---------- Extrait du texte

Italie - Disparition

Disparition de Jannis Kounellis

Par Carole Blumenfeld · lejournaldesarts.fr

Le 17 février 2017 - 569 mots

ROME (ITALIE) [17.02.17] – L’artiste de l’Arte Povera, d’origine grecque, est décédé hier à l’âge de 80 ans. Star de l’art contemporain, il plonge ses racines dans l’art ancien. Jusqu’au bout il n’a cessé de produire.

Jannis Kounellis vient de s’éteindre des suites des complications d’une bronchite pulmonaire à l’âge de 80 ans. S’il avait fait l’Italie sienne, il était pourtant né au Pirée en mars 1936 et n’arriva à Rome qu’à l’âge de 20 ans.

Son histoire personnelle est profondément liée à l’Arte Povera dont il a été l’un des plus grands représentants avec Alighiero Boetti, Luciano Fabro, Giovanni Anselmo, Mario Merz, Pino Pascali. Se définissant lui-même comme un peintre, il insistait souvent pour dire que ce que Germano Celant avait défini en 1967 comme Arte Povera n’était pas né d’une déclaration ou d’un manifeste porté par ce groupe d’artistes, mais plutôt de leur désir commun de « sortir du cadre du tableau ».

--------------------

→ **Consigne**: Recopiez fidèlement le passage de l'article sur la disparition de Jannis Kounellis qui va de « Disparition de Jannis » jusqu'à « l’âge de 20 ans. » inclus.

---------- Extrait de données

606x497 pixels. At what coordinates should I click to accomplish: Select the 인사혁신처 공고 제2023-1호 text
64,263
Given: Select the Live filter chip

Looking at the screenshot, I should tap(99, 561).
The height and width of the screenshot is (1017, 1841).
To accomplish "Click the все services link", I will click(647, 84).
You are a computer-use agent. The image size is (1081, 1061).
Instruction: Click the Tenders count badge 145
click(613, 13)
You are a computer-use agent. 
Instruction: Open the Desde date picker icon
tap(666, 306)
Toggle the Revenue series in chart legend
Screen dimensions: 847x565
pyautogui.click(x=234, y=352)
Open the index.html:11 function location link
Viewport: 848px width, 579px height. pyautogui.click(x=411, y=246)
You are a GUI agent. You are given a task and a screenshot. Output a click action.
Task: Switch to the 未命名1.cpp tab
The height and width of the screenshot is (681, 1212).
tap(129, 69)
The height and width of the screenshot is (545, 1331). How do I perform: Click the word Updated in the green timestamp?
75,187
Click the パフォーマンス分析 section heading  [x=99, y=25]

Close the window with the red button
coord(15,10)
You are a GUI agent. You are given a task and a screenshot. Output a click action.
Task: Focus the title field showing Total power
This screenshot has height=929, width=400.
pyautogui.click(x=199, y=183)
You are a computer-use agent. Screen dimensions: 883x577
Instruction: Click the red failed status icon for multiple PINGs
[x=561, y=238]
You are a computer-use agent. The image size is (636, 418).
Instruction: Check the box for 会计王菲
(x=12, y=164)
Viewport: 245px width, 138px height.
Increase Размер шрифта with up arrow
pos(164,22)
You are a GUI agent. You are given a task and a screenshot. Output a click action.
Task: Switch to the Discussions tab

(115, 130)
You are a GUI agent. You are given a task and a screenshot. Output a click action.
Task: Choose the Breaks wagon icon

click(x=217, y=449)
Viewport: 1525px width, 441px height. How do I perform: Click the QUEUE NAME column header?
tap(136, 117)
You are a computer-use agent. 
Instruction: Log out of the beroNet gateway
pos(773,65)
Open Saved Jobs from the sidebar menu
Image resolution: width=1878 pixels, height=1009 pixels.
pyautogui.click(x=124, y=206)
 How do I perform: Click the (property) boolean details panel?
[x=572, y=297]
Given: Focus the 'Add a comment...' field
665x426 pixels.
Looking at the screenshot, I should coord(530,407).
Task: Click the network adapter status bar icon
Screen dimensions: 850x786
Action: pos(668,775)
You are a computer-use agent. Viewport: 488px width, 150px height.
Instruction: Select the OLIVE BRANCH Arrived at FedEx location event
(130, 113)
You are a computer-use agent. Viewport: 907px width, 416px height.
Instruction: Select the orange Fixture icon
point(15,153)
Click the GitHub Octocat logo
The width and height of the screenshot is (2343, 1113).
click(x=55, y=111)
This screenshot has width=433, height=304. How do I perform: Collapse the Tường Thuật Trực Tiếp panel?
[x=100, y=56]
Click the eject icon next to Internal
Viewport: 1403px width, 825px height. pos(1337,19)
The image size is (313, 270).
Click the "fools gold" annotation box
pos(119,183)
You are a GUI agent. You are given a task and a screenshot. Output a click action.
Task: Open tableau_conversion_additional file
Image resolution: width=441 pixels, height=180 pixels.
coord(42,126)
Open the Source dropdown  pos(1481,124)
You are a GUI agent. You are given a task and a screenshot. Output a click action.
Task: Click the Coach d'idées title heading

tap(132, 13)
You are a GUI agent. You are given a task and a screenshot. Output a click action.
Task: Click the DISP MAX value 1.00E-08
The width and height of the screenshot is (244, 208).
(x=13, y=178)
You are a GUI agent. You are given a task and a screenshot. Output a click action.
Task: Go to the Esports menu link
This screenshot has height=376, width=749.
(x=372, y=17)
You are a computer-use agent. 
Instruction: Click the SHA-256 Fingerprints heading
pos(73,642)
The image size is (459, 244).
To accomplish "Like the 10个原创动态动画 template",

--------------------

→ **Corrigé**:
Disparition de Jannis Kounellis

Par Carole Blumenfeld · lejournaldesarts.fr

Le 17 février 2017 - 569 mots

ROME (ITALIE) [17.02.17] – L’artiste de l’Arte Povera, d’origine grecque, est décédé hier à l’âge de 80 ans. Star de l’art contemporain, il plonge ses racines dans l’art ancien. Jusqu’au bout il n’a cessé de produire.

Jannis Kounellis vient de s’éteindre des suites des complications d’une bronchite pulmonaire à l’âge de 80 ans. S’il avait fait l’Italie sienne, il était pourtant né au Pirée en mars 1936 et n’arriva à Rome qu’à l’âge de 20 ans.